'Investment decisions will tend to go to countries where royalties are tax deductible'

Bnamericas Published: Tuesday, November 29, 2022
'Investment decisions will tend to go to countries where royalties are tax deductible'

Despite the expectations that the prices of various minerals, especially coal, will remain stable next year, the Colombian mining industry views with concern the effects that the recently approved tax reform and other legal modifications that President Gustavo Petro plans could have. 

BNamericas spoke with the president of Colombian mining association ACM, Juan Camilo Nariño, about the outlook for the industry in 2023, and the concerns the sector has.

Nariño says the recently approved tax reform has a big impact for coal and nickel and could even affect investment decisions in strategic minerals that Colombia and the world need to comply with climate change agreements.

"These investment decisions will tend to go to countries where royalties are tax deductible," he said.

BNamericas: Which mining projects have the best prospects in 2023?

Nariño: I think we have to think about 2023 and 2024. There could be progress in the presentation of environmental licenses, particularly in copper, it could be Quebradona, Mocoa and Alacrán.

All three have prospects of initiating licensing for strategic minerals for the world, in which Colombia has great potential.

BNamericas: What are the investment prospects for 2023 in the mining sector?

Nariño: You have to put it in the context of this year, which has been one of very good prices, and the production of coal, nickel and gold have been staying the same as in the previous year: coal around 65Mt and gold 2.5Moz.

For next year, prices are expected to be maintained, particularly for coal, but there arises a great unknown regarding the balance that should exist between prices and the approved tax reform.

BNamericas: How does the tax reform affect the mining industry in general?

Nariño: It affects it in different ways. The reform imposed two measures on the mining sector, one of which has a general impact and another that only impacts thermal coal.

The first means that royalties are not deductible because they’re not considered a cost, which impacts all mining in the country, and depending on the percentage of royalties, which is different for each mineral, the impact is greater or less for each mining company.

The reform has a big impact for coal and nickel, but not so much for construction materials, emeralds or copper.

In Colombia there is 35% income tax on profits. The second measure establishes that thermal coal companies pay additional tax, depending on price levels. The coal industry will be subject to a range of between 5 and 10 additional points, which means that the coal industry in times of high prices will have income tax of 45%.

If the non-deductibility of royalties is considered, it is seen that in times of high prices, coal could be subject to income tax of around 55%.

BNamericas: How will these tax ranges impact ongoing projects, new investments, new exploration?

Nariño: It can affect investment decisions in strategic minerals that Colombia and the world need to comply with climate change agreements.

These investment decisions will tend to go to countries where royalties are tax deductible. In this consideration there are different factors: geographical location, acceptance of the mining project in the region in which it is located and other variables that must be considered, but if only tax matters are considered, with this reform for those future projects, Colombia is a less attractive country.

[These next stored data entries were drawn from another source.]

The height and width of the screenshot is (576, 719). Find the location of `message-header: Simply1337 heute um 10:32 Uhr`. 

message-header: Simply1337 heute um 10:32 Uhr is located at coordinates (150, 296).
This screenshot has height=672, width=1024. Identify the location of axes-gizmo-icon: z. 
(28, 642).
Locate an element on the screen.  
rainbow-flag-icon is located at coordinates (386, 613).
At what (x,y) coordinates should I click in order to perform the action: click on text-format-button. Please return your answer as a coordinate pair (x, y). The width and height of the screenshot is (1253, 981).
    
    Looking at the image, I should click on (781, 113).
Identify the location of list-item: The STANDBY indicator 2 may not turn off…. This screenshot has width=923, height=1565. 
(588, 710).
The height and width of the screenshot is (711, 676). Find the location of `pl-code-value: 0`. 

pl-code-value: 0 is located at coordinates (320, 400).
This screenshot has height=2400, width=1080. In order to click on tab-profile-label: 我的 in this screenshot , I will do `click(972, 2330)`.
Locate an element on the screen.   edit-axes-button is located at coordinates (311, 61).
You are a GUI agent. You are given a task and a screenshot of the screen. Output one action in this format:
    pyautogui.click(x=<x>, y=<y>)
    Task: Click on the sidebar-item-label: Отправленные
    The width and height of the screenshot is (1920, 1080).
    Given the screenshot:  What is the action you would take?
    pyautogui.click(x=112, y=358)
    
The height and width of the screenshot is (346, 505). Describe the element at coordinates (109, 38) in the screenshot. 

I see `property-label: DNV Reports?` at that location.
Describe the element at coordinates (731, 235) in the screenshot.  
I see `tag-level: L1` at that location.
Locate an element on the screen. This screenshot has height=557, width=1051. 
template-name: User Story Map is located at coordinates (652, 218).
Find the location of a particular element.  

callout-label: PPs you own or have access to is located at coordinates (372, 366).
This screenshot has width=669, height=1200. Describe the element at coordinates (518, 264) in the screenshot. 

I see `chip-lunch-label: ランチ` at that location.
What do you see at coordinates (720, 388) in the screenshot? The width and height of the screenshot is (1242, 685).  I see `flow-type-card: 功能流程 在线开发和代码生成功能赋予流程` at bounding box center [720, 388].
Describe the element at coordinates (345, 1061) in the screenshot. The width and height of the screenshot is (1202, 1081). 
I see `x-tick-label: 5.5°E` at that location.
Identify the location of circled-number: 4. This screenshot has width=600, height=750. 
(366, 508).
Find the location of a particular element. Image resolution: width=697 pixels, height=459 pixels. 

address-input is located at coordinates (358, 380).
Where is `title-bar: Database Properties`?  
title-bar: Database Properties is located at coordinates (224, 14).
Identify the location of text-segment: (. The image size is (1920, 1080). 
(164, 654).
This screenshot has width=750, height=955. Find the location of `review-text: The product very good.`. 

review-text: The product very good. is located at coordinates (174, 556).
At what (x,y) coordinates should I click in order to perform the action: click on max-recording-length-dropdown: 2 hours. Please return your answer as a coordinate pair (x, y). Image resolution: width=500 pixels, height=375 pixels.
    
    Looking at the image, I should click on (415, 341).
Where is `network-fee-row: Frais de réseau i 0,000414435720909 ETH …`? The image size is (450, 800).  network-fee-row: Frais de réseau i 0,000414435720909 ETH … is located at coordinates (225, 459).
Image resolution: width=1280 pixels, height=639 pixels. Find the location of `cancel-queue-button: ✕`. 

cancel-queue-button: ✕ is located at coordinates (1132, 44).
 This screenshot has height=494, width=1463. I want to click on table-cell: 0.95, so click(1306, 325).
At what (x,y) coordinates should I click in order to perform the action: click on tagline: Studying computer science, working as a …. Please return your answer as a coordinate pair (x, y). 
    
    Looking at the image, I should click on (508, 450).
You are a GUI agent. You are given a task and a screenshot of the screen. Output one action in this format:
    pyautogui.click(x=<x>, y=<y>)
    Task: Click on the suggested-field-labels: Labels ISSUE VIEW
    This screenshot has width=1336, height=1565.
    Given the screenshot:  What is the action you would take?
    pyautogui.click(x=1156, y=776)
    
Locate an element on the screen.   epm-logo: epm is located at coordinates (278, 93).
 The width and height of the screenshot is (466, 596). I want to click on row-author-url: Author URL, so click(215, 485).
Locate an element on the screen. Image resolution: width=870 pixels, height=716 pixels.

BNamericas: Could exploration also be affected?

Nariño: It must be taken into account that of every 100 exploration projects, one becomes a mine and an average of 14 years pass for this to happen, and in these projects, financial, social and economic analyses must be carried out.

I would think that the exploration dynamics follow different parameters than a tax reform.

BNamericas: So the biggest effects could be seen in producing mines?

Nariño: Especially in maintaining the investment. I particularly think this will have a major effect on coal mines.

The measure of the additional impacts on income does not impact metallurgical coal but it does impact thermal coal, since they involve large production that requires large annual investments to maintain or increase output.

The impact of the reform will be seen in companies, but also in employment, in regional, municipal and even family economic dynamics.

BNamericas: How can the reforms planned by the government to the environmental code influence the mining sector?

Nariño: There may be a profound effect, that is why I’m calling for the reforms to consider the need that a greener world has for these minerals.

If these reforms advance and make future projects unfeasible, not only is the social stability of many municipalities and future opportunities being compromised, but also the role that Colombia can play in supplying the minerals that a greener world needs and are required to meet environmental commitments.

BNamericas: What are the main risks that are envisioned for the mining sector?

Nariño: Any reform to the mining code, any labor reform, any pension reform generates risks of all kinds, not only for the mining sector but for the private sector in general.

These regulatory modifications, in a congress where left-wing parties have majorities, represent risks when all the necessary balances and the need for business and mining development are not taken into account.